This was the first thing I saw when I logged into Yahoo! today to check my email.
They made it possible. If they did not offer zero downpayment,false appraisals, fake earnings statement,it never would have happened. How does a customer make this happen. If it is offered and they take it ,how are they to blame. They were told they had a way out of the bad life and were sold a way out. What is wrong with these people.?
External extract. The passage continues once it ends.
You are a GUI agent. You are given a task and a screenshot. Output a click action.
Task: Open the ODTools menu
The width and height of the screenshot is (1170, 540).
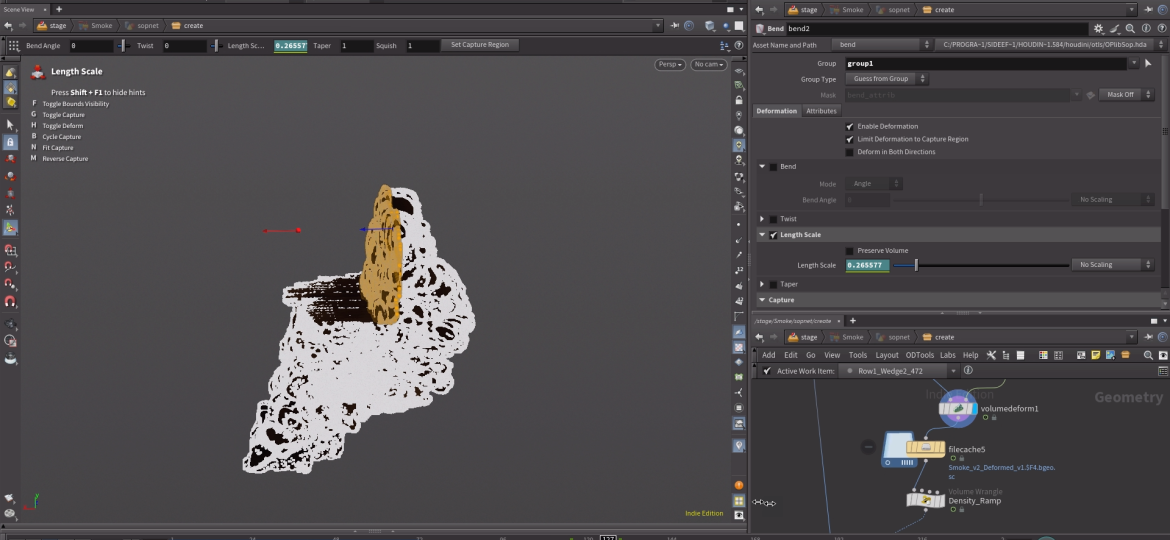tap(919, 355)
Rather, a long period of slow growth. Face it, the USA is broke-yet (paradoxically) the people whom we owe money to (the Chinese, Japanese, Koreans, Germans) would be committing suicide if they stop lending us money. They need the US market-as they have assisted in destroying our manufacturing base, they have no one else to sell their wares to. Mercantilism cuts both ways-for the past 50+ years, the USA kept the world out of recession-buy opening our markets. This allowed the chinese to amasss a 1 trillion$ cash hoard-which will rapidly depreciate in value, if the dollar collapses.
I see our recent wars in the ME as eerily similar to the UK’s war against Egypt in 1957-the British forces easily beat the Egyptian army-but the bank run on the pound forced an end to the war. The elite that runs the USA are immune from recession-George Bush hasn’t a clue-he wouldn’t notice a recession if it hit him over the head! They probably welcome the increase in gasoline prices-fewer peasants on the roads, and no commoners crowding “their” beaches on Martha’s Vinyard/Nantucket this summer!
Secretary Paulson has shown the ability to grow when faced with the facts. He said today we need more regulation of the financial institution and their policies. It is nice to see that some of the ,no regulation at any cost, guys can see the truth.
http://www-tc.pbs.org/newshour/rss/media/2008/03/13/20080313_economy28.mp3 This is the audio of the program. Nice to see believers can learn.
It says no such thing. Those statistics are for people with subprime mortgages which are a small fraction of all of the mortgages that are out there.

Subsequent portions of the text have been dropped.